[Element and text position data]
/---

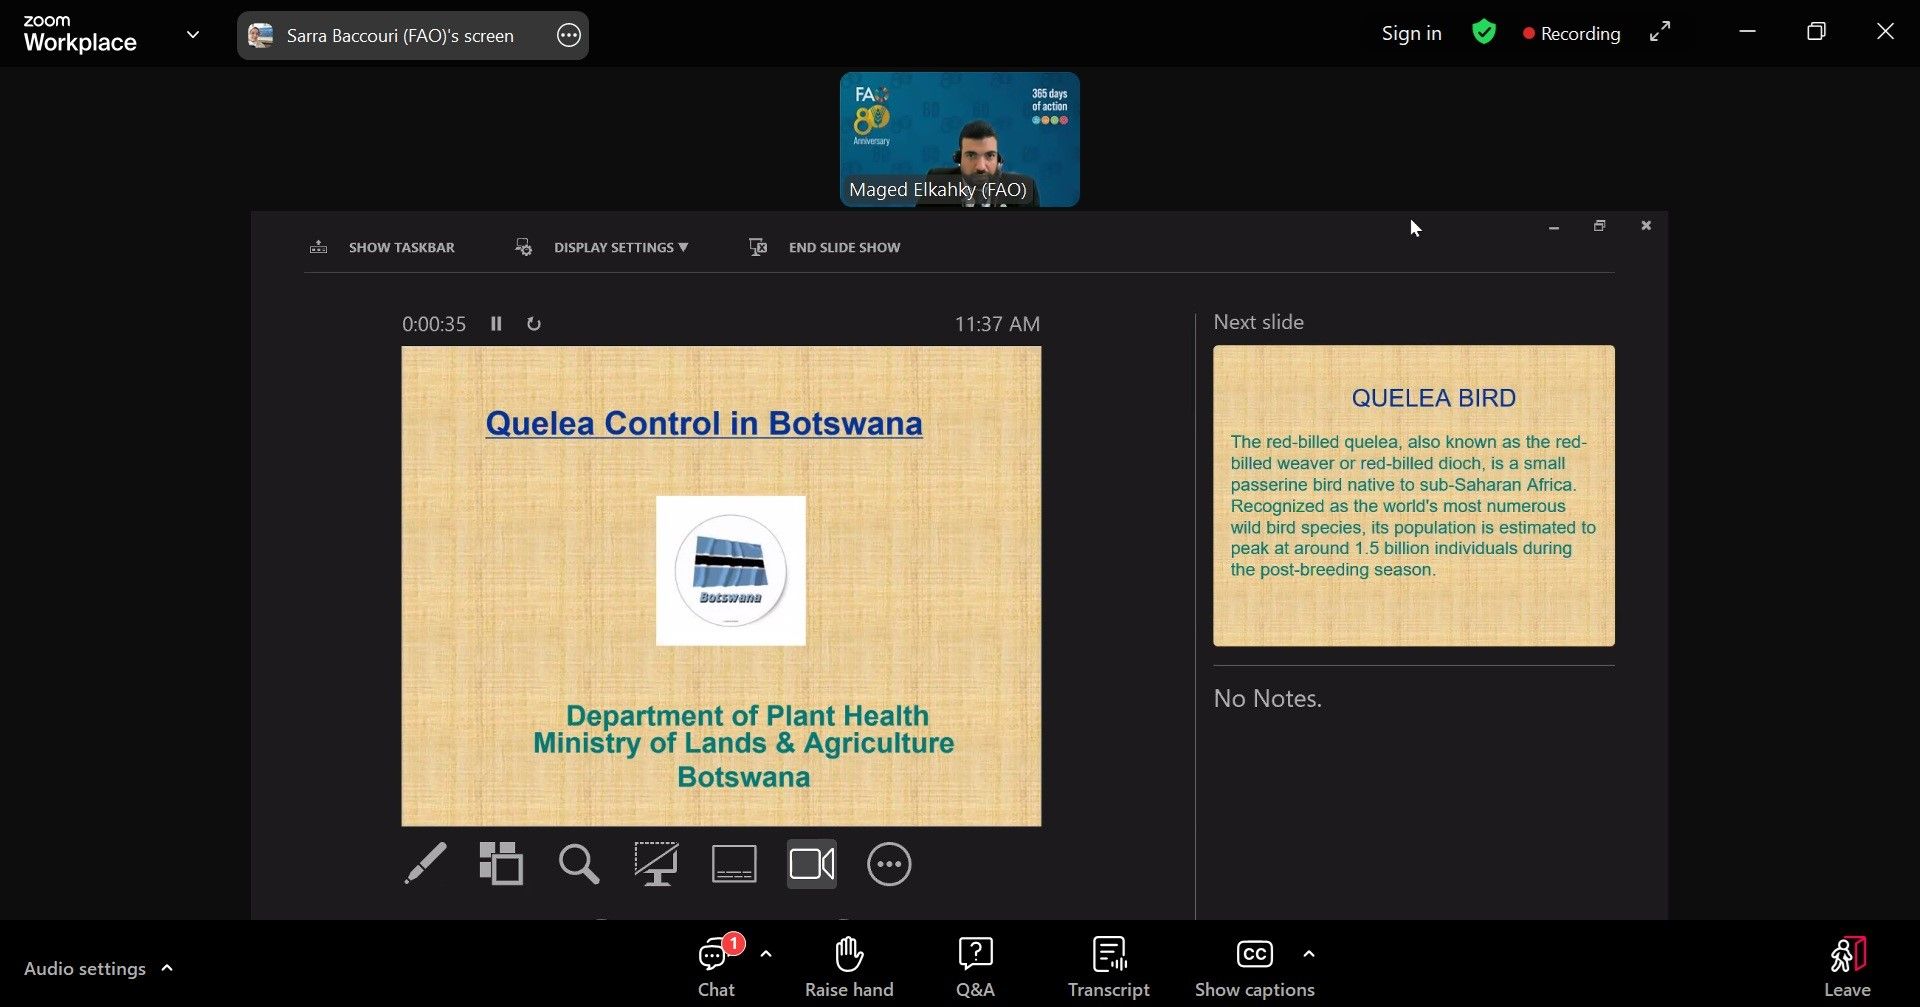Open more slide show options ellipsis

(x=889, y=864)
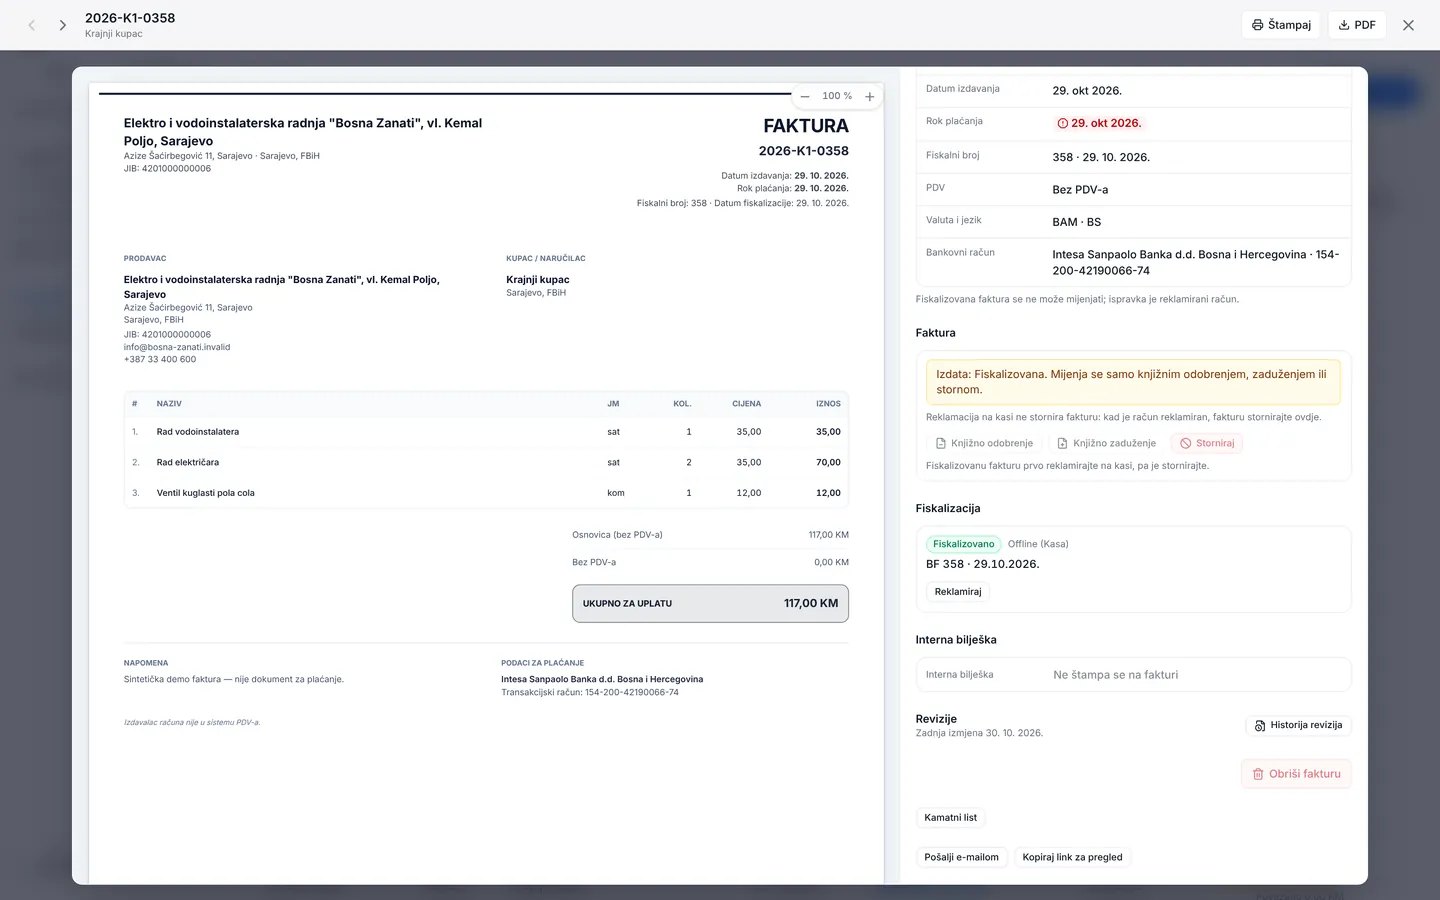Open the Kamatni list
This screenshot has height=900, width=1440.
[950, 818]
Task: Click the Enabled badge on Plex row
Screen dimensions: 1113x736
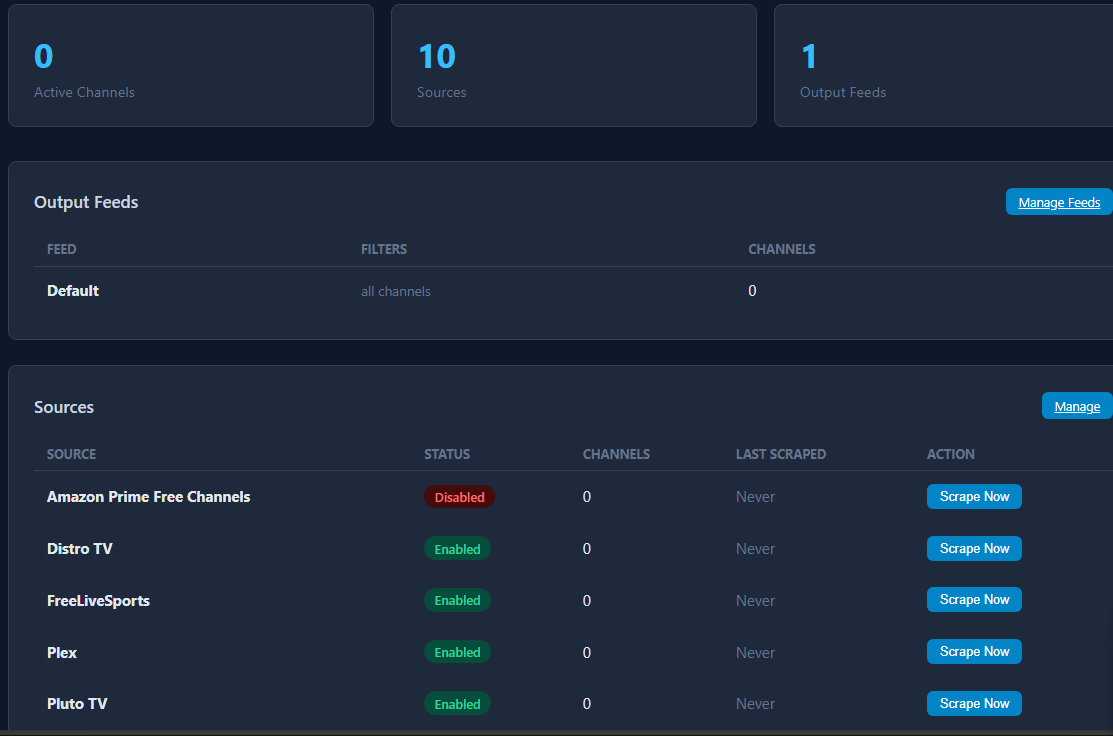Action: point(457,653)
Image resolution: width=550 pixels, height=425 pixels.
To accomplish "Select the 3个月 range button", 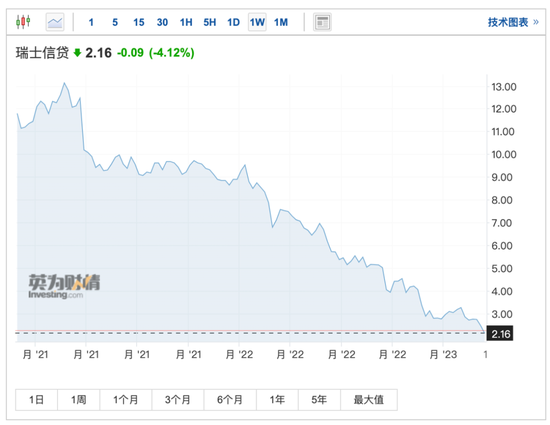I will (177, 399).
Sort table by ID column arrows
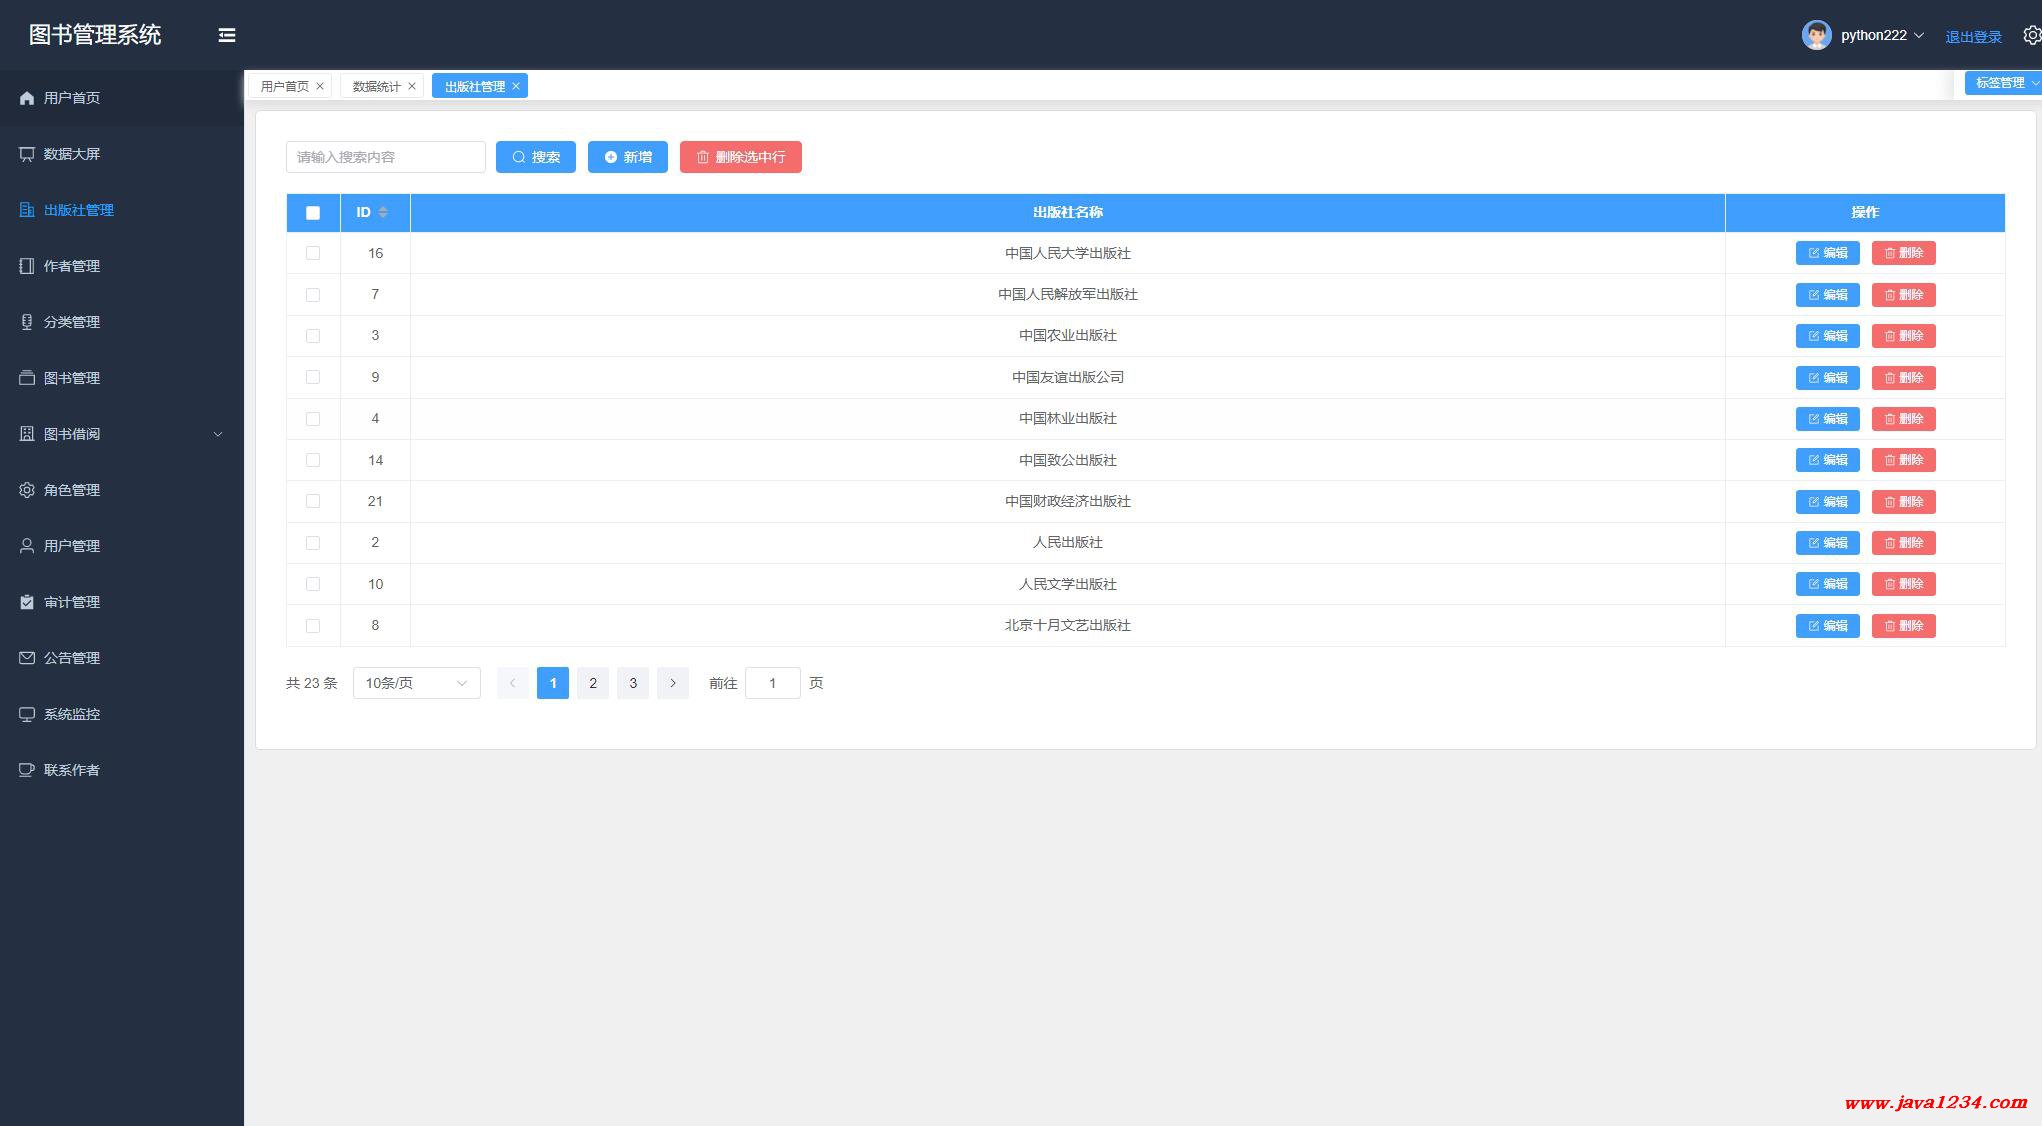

\---

Work to be completed:
Collect every line of the records that contains the word "height", and copy each of those lines in full.

Solution:
This screenshot has height=900, width=1440.
Image resolution: width=550 pixels, height=425 pixels.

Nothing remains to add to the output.